Director: Phyllida Lloyd.
Cast: Meryl Streep, Jim Broadbent, Alexandra Roach, Harry Lloyd, Anthony Head.
WHEN I mentioned to someone who had lived in Great Britain during the Thatcher years that I was going to see The Iron Lady, his response was "why the bloody hell would you want to see a movie about her?".
It's a fair question for Brits - asking them to view the country's first female prime minister as a living, breathing human is like asking Christians to have sympathy for the devil. Or asking Aussies to watch a similarly styled biopic about John Howard.
Breathing humanity into Thatcher seems to be the aim of this award-baiting drama, and it succeeds in turning "Maggie T" from a cold caricature to a well-rounded and flawed (but still cold) individual - in other words, a real person.
This won't sit well with anyone who endured her controversial reign, but it makes for interesting viewing.
The viewing would be far less interesting without Streep. Her performance, as is characteristic of the greatest actress ever to grace the screen, is typically immersive, capturing every intonation, tic and gesture on the surface, while delving deep into the psyche of a woman nicknamed The Iron Lady not for nothing.
Streep's magnetic turn is the glue of the film, which otherwise struggles to maintain focus. Condensing a prominent historical figure's life into two hours is always difficult, and this biopic struggles with the task.
Focusing on an autumn years Thatcher, rattling around her house battling the demons of dementia while trying to let go of her late husband Denis (Broadbent), the film tells its story by moving in and out of history unevenly as the former PM deals with the remembrances of things past.
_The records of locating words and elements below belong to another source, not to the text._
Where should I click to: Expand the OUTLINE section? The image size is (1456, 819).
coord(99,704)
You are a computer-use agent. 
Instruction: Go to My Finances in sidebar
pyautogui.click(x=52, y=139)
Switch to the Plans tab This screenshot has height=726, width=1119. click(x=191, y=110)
We get glimpses of her youth, her rise, her early days with Denis, her election and the many dramas that unfolded during her lengthy stay at Number 10 - from the Troubles to the Falklands, from the strikes to the end of the Cold War.
It's jerky delivery may have worked better with a less scattergun approach, but at least we get an impressive characterisation that mixes empathy for an ageing lady resigned to the history books with a portrait of a head-strong firecracker who made hard decisions.
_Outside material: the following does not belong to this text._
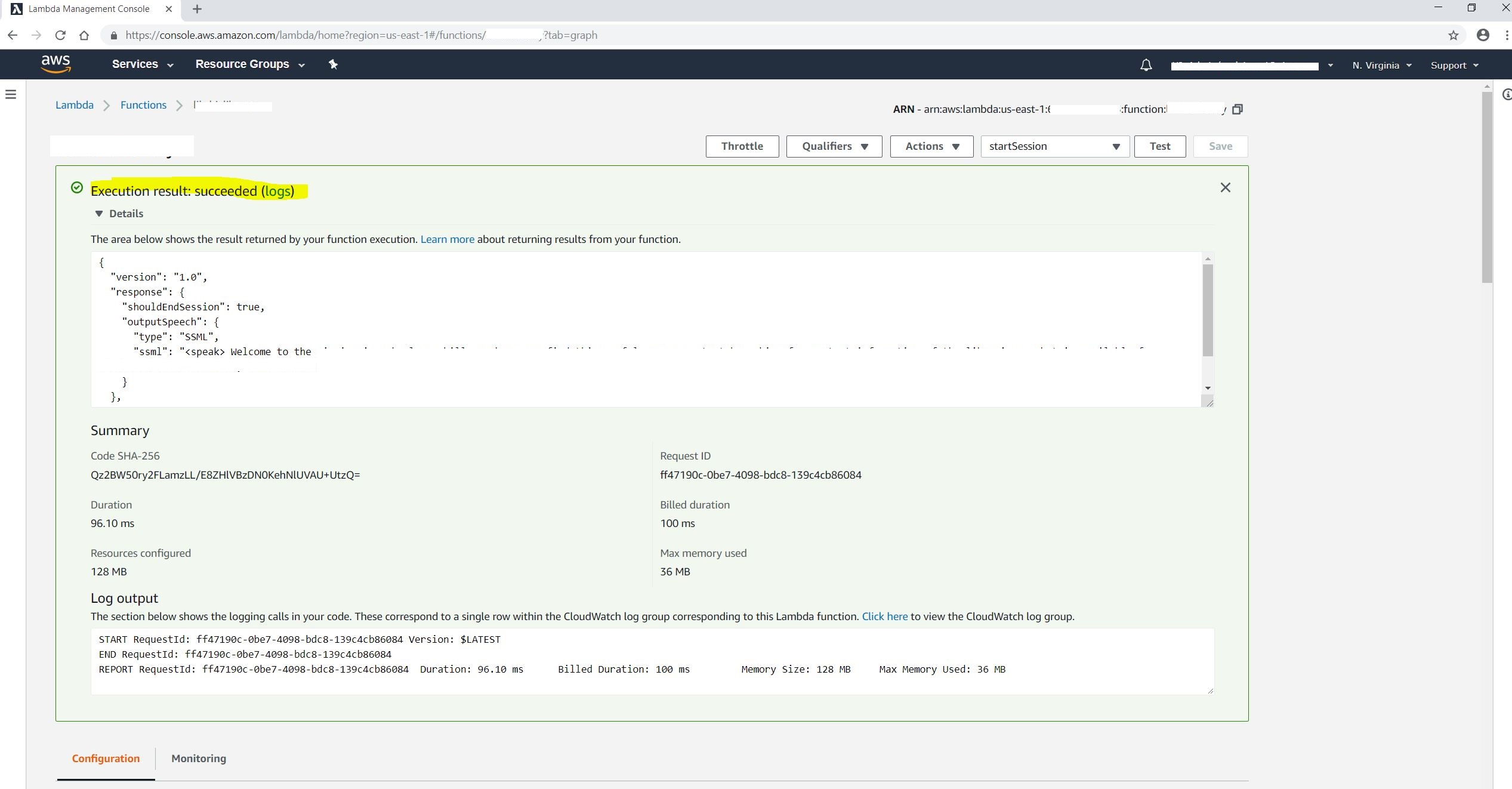Open the Actions dropdown menu

click(x=931, y=146)
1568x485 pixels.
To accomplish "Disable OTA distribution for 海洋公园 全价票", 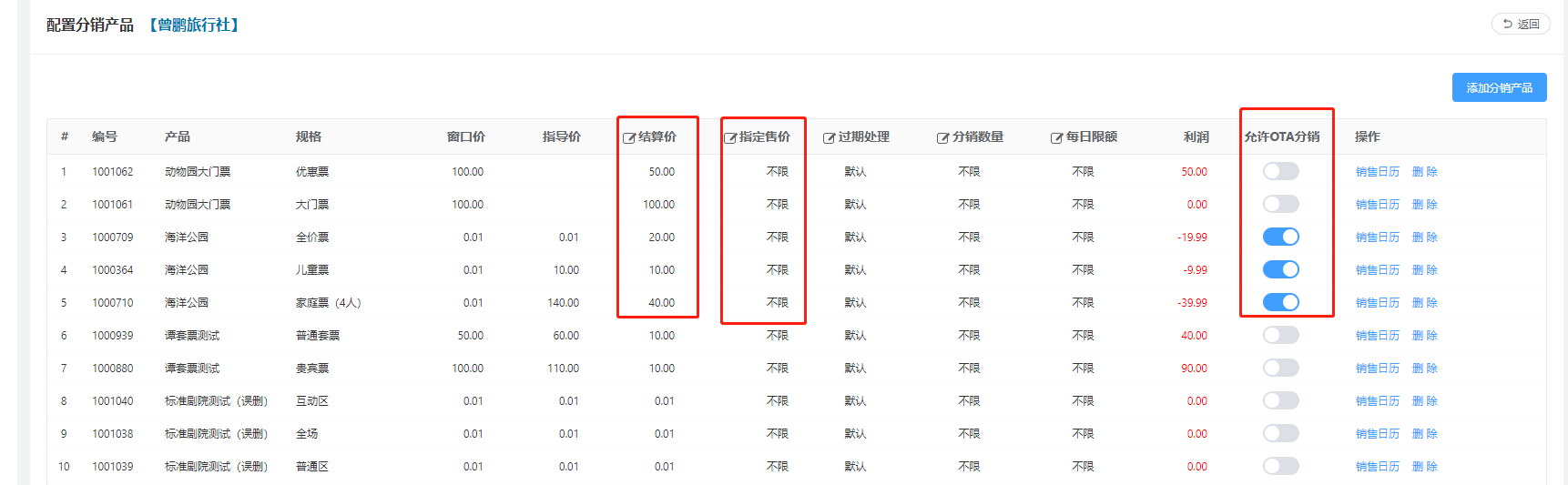I will pos(1280,237).
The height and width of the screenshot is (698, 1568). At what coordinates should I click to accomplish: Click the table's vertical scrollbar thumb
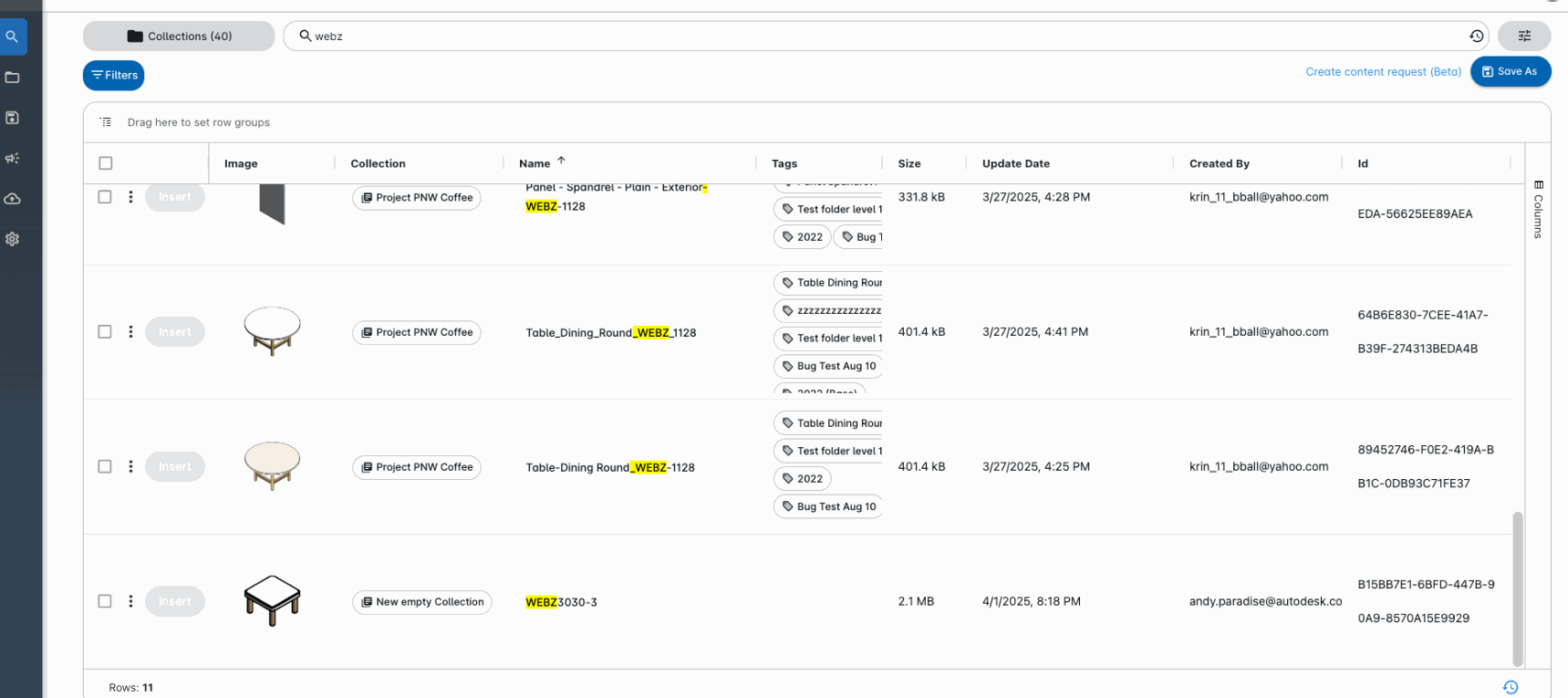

The Iron Lady is apologetic of Thatcher - someone had to make the hard decisions - but it doesn't shy away from her flaws, painting her as predominantly heartless and humourless, increasingly autocratic and unable to concede she might be wrong.
Like Thatcher, the film is also heartless and humourless, and its back-and-forth narrative also make it unfocused.
But a great performance can elevate a mediocre film, as is the case here - this is worth watching for Streep alone.